Il rapimento, tortura e morte di Giulio Regeni, 26 anni, ricercatore universitario, si è consumata al Cairo tra il 25 gennaio 2016, data in cui prese la metropolitana e sparì, e il 2 febbraio seguente, quando il suo corpo fu ritrovato. Di tutte le parole dette in questi due anni, le più vere restano quelle pronunciate dalla madre nel marzo dello stesso anno: “Ho visto sul suo volto tutto il male del mondo.

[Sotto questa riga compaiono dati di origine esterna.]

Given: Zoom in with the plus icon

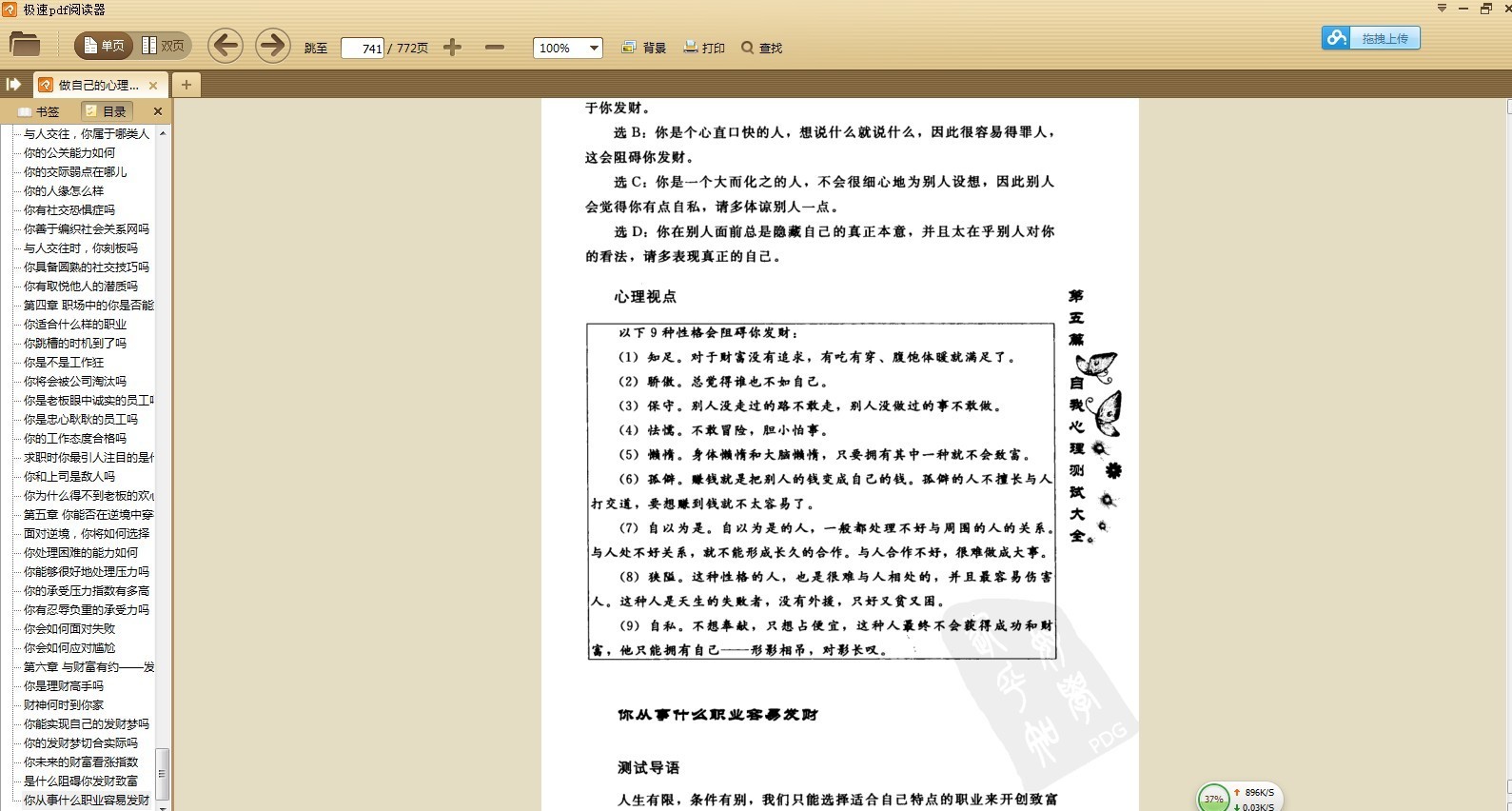Looking at the screenshot, I should [453, 47].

Ho riconosciuto mio figlio Giulio sola dalla piccola punta del suo naso”.
C’è qualcosa che nessuno può distruggere, ed è l’amore di una madre che vede l’orrore e insieme l’unicità di quella persona irripetibile che era Giulio, un infinito irriducibile che emerge sopra il male con la punta del suo naso, la stessa di quando era bambino.
È grazie alla forza di una madre che la verità su questa tragedia è diventata un impegno morale di tutta la nostra nazione. Stranamente, Regeni non è stato ingoiato dalle sabbie mobili dell’indifferenza. Ieri il procuratore di Roma, Giuseppe Pignatone, sul Corriere della Sera, ha fatto il punto sulle indagini. Ha spiegato che i grovigli politici e la mancanza di leggi ad hoc hanno reso impossibile la libertà d’azione per la nostra polizia giudiziaria, dovendo rispettare la sovranità dell’Egitto. C’è una certa collaborazione però, almeno con il procuratore capo egiziano — ha assicurato Pignatone —, e qualcosa sta emergendo, dribblando depistaggi e omertà.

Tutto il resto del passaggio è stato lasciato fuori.